RECORDS TO PROCESS:
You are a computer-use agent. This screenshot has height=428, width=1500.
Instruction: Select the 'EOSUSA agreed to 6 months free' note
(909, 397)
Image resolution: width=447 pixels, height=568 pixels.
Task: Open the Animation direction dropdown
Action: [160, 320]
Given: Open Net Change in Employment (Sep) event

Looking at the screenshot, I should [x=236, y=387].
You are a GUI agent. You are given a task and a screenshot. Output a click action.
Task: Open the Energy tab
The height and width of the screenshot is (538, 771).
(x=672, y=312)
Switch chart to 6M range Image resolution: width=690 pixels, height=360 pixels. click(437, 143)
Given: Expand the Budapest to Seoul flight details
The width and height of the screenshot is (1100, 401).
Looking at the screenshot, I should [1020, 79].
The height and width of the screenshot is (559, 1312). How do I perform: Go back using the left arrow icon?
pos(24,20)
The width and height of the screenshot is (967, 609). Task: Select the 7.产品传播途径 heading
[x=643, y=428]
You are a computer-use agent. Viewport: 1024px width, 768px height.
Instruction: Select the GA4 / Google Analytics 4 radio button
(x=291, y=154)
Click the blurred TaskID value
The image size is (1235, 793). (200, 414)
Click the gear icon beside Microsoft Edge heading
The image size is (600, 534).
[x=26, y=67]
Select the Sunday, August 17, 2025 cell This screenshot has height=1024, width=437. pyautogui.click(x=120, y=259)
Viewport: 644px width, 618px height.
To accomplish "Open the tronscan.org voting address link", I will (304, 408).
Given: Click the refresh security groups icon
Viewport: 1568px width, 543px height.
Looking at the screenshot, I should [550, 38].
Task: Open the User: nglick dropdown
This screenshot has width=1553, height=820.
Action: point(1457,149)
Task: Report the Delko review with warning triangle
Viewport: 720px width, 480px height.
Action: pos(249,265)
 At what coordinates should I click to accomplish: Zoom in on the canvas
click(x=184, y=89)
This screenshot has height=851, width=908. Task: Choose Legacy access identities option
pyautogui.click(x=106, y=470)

ACTIVITY:
Every line above that holds the word "agent" needs to be copied.

OUTPUT OF THE TASK:
You are a computer-use agent. This screenshot has height=428, width=1500.
You are a GUI agent. You are given a task and a screenshot. Output a click action.
You are a computer-use agent. Viewport: 1024px width, 768px height.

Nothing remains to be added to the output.